The task:
Please transcribe only the lines between the one containing "You are a computer-use" and the end of the records, both ends included, exactly as written; skip every picture.

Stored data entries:
== Segment start ==

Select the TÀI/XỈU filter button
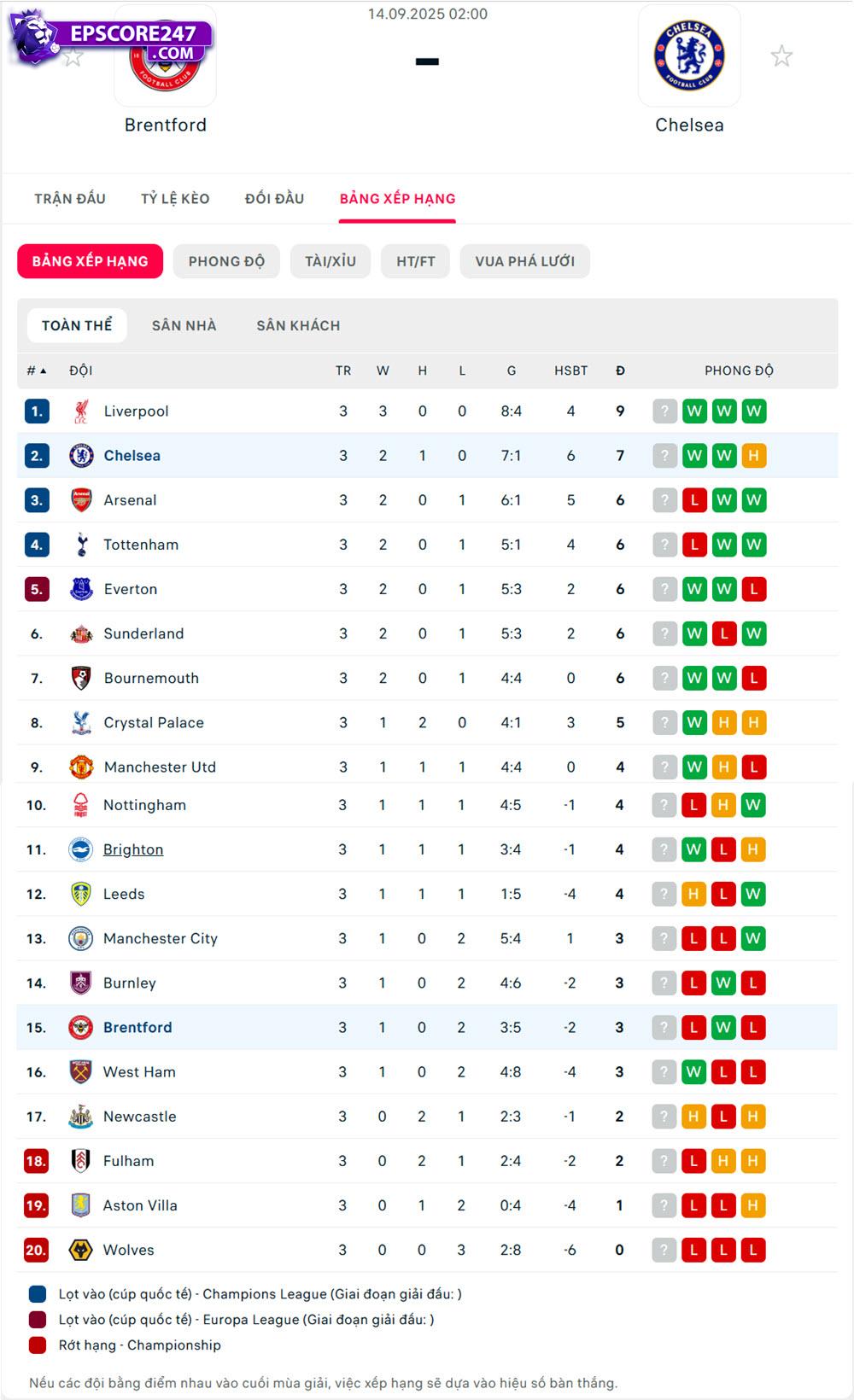point(330,261)
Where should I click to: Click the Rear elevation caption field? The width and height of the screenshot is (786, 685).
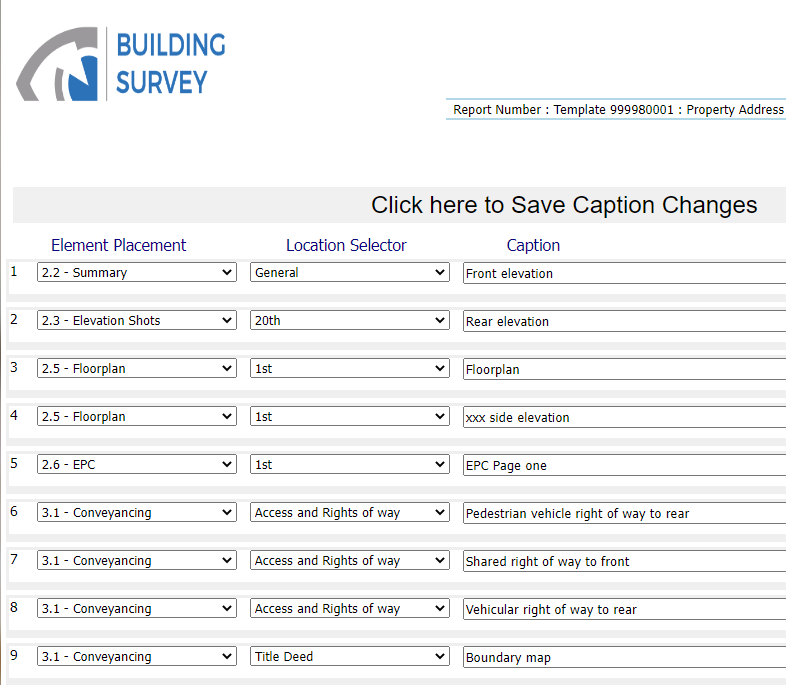pos(622,321)
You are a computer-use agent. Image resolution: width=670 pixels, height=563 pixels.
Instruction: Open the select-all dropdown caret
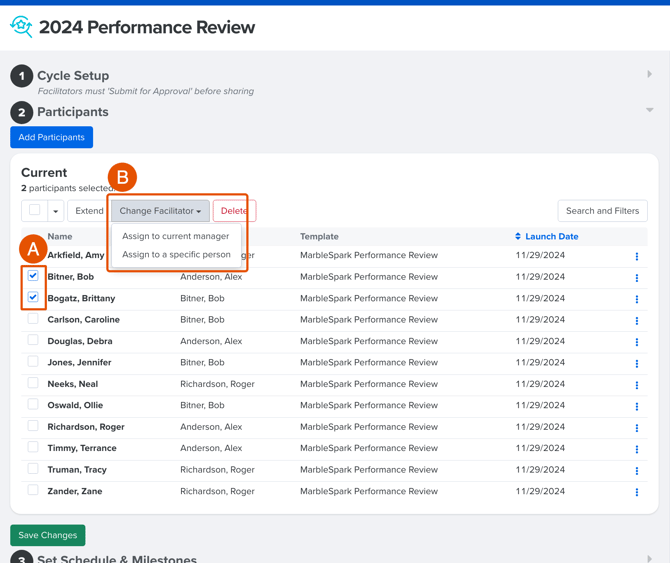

== Segment end ==

Solved exercise:
You are a computer-use agent. Image resolution: width=670 pixels, height=563 pixels.
Instruction: Open the select-all dropdown caret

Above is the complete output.